Segment Start: Data
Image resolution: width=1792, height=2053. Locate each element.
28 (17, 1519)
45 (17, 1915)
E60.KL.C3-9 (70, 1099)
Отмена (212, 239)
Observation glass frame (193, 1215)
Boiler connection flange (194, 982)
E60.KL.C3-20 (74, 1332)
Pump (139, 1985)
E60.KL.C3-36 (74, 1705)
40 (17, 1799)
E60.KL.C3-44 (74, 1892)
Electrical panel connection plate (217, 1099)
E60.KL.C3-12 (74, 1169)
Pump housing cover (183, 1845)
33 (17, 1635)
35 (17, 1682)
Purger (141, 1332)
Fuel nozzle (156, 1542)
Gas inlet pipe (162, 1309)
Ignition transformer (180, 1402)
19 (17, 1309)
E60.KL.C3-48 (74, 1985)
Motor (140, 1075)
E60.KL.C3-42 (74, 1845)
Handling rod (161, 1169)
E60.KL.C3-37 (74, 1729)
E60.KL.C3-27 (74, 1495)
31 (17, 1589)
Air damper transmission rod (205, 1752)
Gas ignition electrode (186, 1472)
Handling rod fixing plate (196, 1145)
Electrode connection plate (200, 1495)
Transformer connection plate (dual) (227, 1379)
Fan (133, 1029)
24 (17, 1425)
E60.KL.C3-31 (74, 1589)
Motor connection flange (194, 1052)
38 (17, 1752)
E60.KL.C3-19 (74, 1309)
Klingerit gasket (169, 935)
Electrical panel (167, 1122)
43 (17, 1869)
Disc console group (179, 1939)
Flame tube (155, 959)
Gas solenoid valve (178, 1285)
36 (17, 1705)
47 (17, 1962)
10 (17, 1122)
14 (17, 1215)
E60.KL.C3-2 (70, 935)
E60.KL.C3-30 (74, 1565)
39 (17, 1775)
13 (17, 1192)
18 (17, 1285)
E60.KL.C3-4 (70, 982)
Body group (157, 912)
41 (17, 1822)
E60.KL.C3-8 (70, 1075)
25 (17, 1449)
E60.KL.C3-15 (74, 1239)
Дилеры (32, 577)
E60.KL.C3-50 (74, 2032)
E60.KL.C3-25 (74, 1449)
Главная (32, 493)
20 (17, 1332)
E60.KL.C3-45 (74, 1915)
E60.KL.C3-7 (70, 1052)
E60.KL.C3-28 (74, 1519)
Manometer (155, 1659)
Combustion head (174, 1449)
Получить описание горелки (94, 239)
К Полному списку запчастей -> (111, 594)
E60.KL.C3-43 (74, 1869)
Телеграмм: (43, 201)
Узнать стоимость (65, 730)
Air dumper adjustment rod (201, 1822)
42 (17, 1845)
Segment End: Data
(Problem to solve):
Nothing but the lines from the line that contains "Handling rod fixing plate (196, 1145)" to the last line of the records above should appear in the answer; please copy them exactly.

(Result of this task):
Handling rod fixing plate (196, 1145)
Electrode connection plate (200, 1495)
Transformer connection plate (dual) (227, 1379)
Fan (133, 1029)
24 (17, 1425)
E60.KL.C3-31 (74, 1589)
Motor connection flange (194, 1052)
38 (17, 1752)
E60.KL.C3-19 (74, 1309)
Klingerit gasket (169, 935)
Electrical panel (167, 1122)
43 (17, 1869)
Disc console group (179, 1939)
Flame tube (155, 959)
Gas solenoid valve (178, 1285)
36 (17, 1705)
47 (17, 1962)
10 (17, 1122)
14 (17, 1215)
E60.KL.C3-2 (70, 935)
E60.KL.C3-30 (74, 1565)
39 (17, 1775)
13 (17, 1192)
18 (17, 1285)
E60.KL.C3-4 (70, 982)
Body group (157, 912)
41 (17, 1822)
E60.KL.C3-8 (70, 1075)
25 (17, 1449)
E60.KL.C3-15 (74, 1239)
Дилеры (32, 577)
E60.KL.C3-50 (74, 2032)
E60.KL.C3-25 (74, 1449)
Главная (32, 493)
20 (17, 1332)
E60.KL.C3-45 (74, 1915)
E60.KL.C3-7 (70, 1052)
E60.KL.C3-28 (74, 1519)
Manometer (155, 1659)
Combustion head (174, 1449)
Получить описание горелки (94, 239)
К Полному списку запчастей -> (111, 594)
E60.KL.C3-43 (74, 1869)
Телеграмм: (43, 201)
Узнать стоимость (65, 730)
Air dumper adjustment rod (201, 1822)
42 (17, 1845)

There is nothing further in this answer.